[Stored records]
■ ■ ■ ■ ■
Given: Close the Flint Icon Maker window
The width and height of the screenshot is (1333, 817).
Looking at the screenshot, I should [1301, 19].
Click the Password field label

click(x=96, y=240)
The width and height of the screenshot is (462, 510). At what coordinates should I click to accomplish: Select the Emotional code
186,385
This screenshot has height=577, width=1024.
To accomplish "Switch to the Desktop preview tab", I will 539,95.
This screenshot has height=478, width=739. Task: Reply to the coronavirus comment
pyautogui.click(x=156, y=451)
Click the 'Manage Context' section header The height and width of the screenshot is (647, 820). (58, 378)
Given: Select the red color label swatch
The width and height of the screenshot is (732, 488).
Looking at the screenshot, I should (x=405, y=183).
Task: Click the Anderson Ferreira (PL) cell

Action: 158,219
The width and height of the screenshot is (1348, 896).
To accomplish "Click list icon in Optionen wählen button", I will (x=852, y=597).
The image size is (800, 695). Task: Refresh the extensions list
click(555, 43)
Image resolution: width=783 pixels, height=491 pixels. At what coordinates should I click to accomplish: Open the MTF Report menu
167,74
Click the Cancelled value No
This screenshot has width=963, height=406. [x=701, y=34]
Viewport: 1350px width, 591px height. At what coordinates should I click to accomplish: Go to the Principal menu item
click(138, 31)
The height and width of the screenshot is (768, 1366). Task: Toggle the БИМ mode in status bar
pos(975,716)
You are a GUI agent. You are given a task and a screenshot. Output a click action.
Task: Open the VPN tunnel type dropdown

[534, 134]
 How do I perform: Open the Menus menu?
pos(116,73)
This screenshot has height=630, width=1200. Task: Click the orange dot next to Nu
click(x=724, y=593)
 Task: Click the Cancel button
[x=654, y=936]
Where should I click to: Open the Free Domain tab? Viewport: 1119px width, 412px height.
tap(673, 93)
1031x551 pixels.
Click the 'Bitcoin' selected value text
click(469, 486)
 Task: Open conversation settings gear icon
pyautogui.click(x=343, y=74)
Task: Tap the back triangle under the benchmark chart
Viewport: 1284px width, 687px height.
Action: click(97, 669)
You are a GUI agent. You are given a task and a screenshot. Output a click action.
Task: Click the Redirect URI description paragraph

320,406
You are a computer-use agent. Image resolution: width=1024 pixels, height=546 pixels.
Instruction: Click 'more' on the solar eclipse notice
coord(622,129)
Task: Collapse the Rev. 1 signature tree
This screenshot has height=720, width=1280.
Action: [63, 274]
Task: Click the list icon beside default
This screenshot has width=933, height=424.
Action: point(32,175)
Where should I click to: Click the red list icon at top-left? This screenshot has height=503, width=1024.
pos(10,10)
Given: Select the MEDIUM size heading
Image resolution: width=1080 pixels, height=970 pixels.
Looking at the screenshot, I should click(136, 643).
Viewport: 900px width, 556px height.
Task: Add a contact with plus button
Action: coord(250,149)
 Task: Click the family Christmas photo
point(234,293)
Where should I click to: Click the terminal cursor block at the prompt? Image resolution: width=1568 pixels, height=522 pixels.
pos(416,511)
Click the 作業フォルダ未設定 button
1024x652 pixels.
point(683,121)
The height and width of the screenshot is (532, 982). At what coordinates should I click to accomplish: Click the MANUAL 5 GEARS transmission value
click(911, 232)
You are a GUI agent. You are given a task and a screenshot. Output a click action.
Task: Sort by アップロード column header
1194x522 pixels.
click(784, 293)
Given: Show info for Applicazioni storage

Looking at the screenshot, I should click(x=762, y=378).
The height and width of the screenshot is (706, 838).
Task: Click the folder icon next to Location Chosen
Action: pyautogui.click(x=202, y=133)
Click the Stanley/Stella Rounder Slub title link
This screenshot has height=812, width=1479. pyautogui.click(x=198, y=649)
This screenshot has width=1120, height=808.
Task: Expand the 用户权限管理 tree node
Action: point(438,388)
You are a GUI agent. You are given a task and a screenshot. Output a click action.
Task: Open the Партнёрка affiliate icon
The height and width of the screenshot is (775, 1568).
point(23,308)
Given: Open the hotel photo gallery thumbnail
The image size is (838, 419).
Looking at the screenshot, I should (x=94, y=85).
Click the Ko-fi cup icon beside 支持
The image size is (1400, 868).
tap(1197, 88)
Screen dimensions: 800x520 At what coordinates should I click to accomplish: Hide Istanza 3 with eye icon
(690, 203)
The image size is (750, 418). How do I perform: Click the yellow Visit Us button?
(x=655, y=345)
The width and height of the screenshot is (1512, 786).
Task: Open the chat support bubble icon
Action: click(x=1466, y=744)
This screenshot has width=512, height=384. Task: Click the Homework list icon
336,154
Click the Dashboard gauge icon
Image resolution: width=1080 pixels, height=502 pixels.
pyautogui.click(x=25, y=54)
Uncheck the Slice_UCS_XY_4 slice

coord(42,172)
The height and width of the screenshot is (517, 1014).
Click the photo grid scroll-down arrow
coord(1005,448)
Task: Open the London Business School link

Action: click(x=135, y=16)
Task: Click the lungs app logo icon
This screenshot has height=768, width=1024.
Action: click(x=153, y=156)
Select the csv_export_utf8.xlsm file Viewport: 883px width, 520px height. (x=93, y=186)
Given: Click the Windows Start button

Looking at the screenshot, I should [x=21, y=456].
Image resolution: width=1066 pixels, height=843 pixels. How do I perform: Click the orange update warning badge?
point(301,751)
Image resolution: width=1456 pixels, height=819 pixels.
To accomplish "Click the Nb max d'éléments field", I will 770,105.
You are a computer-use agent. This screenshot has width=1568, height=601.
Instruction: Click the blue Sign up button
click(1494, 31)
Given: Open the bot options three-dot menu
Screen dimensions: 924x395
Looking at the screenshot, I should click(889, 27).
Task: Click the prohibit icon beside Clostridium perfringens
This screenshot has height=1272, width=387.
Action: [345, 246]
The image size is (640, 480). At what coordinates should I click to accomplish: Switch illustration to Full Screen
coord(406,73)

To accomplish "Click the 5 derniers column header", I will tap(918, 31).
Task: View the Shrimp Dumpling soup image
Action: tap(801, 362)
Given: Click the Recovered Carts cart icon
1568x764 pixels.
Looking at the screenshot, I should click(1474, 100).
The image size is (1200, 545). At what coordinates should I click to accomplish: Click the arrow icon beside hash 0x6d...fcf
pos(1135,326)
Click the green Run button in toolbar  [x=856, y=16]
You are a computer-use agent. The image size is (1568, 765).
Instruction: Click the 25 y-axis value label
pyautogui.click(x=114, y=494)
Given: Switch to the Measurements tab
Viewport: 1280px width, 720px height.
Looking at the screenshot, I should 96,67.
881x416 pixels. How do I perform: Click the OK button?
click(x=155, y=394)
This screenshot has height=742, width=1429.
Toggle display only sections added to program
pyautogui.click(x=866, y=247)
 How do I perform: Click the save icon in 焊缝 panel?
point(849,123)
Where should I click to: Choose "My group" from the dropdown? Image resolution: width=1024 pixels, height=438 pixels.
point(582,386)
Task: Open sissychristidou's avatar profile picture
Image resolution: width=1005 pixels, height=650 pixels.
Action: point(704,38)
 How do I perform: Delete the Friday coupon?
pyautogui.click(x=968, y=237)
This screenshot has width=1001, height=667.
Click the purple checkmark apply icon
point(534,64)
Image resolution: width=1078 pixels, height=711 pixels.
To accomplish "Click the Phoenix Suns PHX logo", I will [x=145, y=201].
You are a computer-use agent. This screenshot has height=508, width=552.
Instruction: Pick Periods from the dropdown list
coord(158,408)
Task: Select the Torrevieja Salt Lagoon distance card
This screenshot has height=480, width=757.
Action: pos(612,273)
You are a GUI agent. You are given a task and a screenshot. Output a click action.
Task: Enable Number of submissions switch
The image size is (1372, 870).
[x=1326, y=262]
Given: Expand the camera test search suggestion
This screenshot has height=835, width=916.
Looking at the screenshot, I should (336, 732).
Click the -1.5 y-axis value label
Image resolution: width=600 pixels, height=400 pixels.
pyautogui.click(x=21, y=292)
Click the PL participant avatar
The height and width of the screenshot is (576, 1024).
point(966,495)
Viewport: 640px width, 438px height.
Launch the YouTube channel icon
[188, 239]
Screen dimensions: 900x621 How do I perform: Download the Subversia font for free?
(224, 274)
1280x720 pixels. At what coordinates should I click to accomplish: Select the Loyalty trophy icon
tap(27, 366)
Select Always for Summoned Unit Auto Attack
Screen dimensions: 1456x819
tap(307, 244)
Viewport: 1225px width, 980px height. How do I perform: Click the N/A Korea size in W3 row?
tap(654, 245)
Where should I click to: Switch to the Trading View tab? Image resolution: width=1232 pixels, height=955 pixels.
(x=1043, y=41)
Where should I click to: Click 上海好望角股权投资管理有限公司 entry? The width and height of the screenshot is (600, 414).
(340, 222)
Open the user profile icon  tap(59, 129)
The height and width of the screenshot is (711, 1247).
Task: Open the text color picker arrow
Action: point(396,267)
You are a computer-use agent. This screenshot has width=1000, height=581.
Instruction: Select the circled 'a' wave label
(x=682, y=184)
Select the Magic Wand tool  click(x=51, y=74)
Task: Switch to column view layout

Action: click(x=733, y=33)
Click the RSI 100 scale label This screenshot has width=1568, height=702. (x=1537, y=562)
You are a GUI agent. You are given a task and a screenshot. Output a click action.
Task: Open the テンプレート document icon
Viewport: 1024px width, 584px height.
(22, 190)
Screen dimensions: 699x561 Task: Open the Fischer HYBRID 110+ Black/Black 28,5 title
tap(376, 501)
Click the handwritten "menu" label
■ ■ ■ ■ ■
§ **Problem details**
Tally every line of the data that includes "logo". Report the number and nothing more.

§ **Answer for the task**
2